- [Stated exercise]
Copy the items exactly, from the first one up to and including the line that contains "Tweets by amdjapan (774, 534)".

--- Start of Dataset excerpts ---

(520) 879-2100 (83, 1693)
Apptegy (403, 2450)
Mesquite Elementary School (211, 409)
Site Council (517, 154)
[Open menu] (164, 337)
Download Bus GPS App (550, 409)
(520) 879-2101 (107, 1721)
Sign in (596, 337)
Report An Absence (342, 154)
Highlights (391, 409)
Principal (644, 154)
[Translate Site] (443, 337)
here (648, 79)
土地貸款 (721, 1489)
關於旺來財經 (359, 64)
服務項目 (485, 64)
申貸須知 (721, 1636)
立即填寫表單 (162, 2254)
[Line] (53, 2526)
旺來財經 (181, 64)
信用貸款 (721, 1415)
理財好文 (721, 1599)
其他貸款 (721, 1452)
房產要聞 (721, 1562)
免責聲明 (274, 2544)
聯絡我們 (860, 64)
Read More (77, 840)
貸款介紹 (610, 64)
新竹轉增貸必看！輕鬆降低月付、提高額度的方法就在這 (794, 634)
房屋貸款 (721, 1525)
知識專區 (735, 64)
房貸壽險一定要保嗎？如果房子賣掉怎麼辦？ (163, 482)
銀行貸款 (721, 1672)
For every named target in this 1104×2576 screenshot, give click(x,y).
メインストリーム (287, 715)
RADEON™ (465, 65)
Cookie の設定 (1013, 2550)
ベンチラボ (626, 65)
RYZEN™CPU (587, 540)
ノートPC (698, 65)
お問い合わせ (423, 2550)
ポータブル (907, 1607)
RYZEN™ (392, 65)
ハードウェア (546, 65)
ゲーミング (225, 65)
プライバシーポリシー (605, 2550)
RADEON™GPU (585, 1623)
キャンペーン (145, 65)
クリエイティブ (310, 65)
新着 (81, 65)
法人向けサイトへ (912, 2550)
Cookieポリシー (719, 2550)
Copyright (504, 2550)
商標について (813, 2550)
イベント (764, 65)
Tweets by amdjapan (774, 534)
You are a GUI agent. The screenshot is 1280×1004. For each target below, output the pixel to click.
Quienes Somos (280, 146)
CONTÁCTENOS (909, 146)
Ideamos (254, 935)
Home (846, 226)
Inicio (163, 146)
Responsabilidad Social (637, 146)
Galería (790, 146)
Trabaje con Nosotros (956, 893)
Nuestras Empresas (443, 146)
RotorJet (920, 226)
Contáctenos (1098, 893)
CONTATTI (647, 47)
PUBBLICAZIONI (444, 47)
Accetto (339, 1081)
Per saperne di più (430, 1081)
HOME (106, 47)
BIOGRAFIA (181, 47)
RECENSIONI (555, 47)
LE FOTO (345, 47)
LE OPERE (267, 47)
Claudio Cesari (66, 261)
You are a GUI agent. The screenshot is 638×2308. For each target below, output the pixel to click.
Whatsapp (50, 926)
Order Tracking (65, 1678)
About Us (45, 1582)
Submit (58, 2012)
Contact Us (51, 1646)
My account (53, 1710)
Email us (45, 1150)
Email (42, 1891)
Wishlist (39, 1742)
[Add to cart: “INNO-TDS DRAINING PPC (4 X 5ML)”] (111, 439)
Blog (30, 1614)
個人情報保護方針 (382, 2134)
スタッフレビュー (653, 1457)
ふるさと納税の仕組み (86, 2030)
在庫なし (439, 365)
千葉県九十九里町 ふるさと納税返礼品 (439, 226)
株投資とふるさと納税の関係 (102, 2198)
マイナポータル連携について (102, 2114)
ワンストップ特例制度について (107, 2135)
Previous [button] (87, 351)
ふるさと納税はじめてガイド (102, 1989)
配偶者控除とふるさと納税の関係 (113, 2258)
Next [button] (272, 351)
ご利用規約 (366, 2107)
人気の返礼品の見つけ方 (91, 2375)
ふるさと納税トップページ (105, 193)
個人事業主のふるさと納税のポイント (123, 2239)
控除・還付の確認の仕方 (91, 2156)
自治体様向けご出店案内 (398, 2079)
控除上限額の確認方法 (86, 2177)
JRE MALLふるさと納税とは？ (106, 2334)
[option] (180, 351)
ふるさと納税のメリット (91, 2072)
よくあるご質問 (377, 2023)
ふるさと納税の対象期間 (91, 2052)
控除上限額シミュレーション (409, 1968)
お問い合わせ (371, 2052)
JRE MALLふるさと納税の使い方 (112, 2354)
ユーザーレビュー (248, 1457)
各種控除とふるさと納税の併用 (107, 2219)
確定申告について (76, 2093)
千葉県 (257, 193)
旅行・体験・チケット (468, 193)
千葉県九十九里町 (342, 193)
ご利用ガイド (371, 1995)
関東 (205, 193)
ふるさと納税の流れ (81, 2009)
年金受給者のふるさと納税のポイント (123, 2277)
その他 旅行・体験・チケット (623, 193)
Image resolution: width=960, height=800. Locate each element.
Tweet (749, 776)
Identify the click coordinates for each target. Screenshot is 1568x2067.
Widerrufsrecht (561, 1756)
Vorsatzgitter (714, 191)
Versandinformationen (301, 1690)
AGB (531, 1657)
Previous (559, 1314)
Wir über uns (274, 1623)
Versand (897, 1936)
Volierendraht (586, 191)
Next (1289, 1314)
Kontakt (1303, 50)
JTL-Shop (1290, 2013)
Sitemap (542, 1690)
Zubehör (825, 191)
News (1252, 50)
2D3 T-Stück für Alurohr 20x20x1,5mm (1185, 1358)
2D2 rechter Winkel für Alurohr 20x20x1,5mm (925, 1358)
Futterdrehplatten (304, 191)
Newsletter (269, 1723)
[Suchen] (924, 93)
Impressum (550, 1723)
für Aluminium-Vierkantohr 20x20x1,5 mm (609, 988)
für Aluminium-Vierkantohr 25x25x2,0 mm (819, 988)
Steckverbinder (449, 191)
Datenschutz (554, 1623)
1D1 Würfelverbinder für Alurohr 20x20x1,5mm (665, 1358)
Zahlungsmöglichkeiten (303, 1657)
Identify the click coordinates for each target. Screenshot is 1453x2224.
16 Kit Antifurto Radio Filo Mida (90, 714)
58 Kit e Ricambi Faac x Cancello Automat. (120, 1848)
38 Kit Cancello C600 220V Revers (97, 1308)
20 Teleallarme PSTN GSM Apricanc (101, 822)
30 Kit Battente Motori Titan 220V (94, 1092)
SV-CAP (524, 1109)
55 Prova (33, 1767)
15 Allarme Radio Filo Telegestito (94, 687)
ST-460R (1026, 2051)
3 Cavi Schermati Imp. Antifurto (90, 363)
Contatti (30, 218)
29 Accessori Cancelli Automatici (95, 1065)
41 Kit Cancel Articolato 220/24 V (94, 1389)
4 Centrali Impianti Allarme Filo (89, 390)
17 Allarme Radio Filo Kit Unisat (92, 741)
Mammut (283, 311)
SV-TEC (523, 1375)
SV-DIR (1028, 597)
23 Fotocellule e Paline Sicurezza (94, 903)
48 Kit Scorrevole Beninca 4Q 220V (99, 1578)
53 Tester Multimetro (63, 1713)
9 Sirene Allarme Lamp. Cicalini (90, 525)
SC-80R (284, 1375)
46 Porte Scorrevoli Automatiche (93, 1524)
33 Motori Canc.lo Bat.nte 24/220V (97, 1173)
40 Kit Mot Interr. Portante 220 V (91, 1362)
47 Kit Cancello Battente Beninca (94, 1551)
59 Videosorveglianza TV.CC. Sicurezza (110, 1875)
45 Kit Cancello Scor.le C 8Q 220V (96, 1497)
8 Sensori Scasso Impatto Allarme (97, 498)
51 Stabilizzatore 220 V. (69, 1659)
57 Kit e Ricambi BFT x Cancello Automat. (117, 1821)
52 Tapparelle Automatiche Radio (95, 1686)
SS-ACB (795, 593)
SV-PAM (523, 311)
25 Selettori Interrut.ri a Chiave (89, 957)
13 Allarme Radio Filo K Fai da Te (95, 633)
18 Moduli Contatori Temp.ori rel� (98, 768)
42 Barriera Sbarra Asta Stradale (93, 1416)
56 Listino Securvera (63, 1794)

--- End of Dataset excerpts ---

- [Solution for this exercise]
(520) 879-2100 (83, 1693)
Apptegy (403, 2450)
Mesquite Elementary School (211, 409)
Site Council (517, 154)
[Open menu] (164, 337)
Download Bus GPS App (550, 409)
(520) 879-2101 (107, 1721)
Sign in (596, 337)
Report An Absence (342, 154)
Highlights (391, 409)
Principal (644, 154)
[Translate Site] (443, 337)
here (648, 79)
土地貸款 (721, 1489)
關於旺來財經 (359, 64)
服務項目 (485, 64)
申貸須知 (721, 1636)
立即填寫表單 (162, 2254)
[Line] (53, 2526)
旺來財經 (181, 64)
信用貸款 (721, 1415)
理財好文 (721, 1599)
其他貸款 (721, 1452)
房產要聞 (721, 1562)
免責聲明 (274, 2544)
聯絡我們 (860, 64)
Read More (77, 840)
貸款介紹 (610, 64)
新竹轉增貸必看！輕鬆降低月付、提高額度的方法就在這 (794, 634)
房屋貸款 (721, 1525)
知識專區 (735, 64)
房貸壽險一定要保嗎？如果房子賣掉怎麼辦？ (163, 482)
銀行貸款 (721, 1672)
For every named target in this 1104×2576 screenshot, give click(x,y).
メインストリーム (287, 715)
RADEON™ (465, 65)
Cookie の設定 (1013, 2550)
ベンチラボ (626, 65)
RYZEN™CPU (587, 540)
ノートPC (698, 65)
お問い合わせ (423, 2550)
ポータブル (907, 1607)
RYZEN™ (392, 65)
ハードウェア (546, 65)
ゲーミング (225, 65)
プライバシーポリシー (605, 2550)
RADEON™GPU (585, 1623)
キャンペーン (145, 65)
クリエイティブ (310, 65)
新着 (81, 65)
法人向けサイトへ (912, 2550)
Cookieポリシー (719, 2550)
Copyright (504, 2550)
商標について (813, 2550)
イベント (764, 65)
Tweets by amdjapan (774, 534)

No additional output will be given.